[Start of Selected text]
MCU/MPU design in Verilog

L

laserbeak43

Guest
Hello,
I've been looking into finding ways to use an HDL to design MCU/MPUs.
I bought a very expensive book about Digital Design that claimed to
teach you to write a Microcontroller in Verilog, but it only when it
came time to talk about the Microcontroller, it just gave me some
source code and told me about instructions. It didn't have a single
paragraph about writting and creating instructions or an ALU or
anything like that.
I have an alternative, I can take my chances with another book, this
one uses VHDL, but i'm not sure if i'll learn how to make one in this
book either. It might just give me source code as well.
Can anyone help me find a way to learn how to do this? I mean, I don't
mind trying to reverse engineer stuff, but it would take forever. If a
few things were explained to me in a book I think it would be so much
easier for me to get started.
Thanks
Malik
 
laserbeak43 wrote:
It didn't have a single
paragraph about writting and creating instructions or an ALU or
anything like that.
get a simulator and an example design

http://www.google.com/search?&q=verilog+vhdl+cpu+example
 
Hmm, i'm not sure that i would be able to learn, at the level i'm on,
with just this code or just the Opencores.org code. I think i need a
tutorial to make certain things first. Thanks a lot for the
suggestion. I'm sure i'll be looking at this thread in the near
future.
[End of Selected text]
[Start of Material]
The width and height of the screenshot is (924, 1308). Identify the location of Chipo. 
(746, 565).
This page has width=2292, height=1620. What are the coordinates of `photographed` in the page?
[End of Material]
## Work to be completed:
Copy verbatim the passage of the forum thread on designing a microcontroller in Verilog that opens with the words containing "I have an alternative, I" and closes with "to get started.".

## Worked solution:
I have an alternative, I can take my chances with another book, this
one uses VHDL, but i'm not sure if i'll learn how to make one in this
book either. It might just give me source code as well.
Can anyone help me find a way to learn how to do this? I mean, I don't
mind trying to reverse engineer stuff, but it would take forever. If a
few things were explained to me in a book I think it would be so much
easier for me to get started.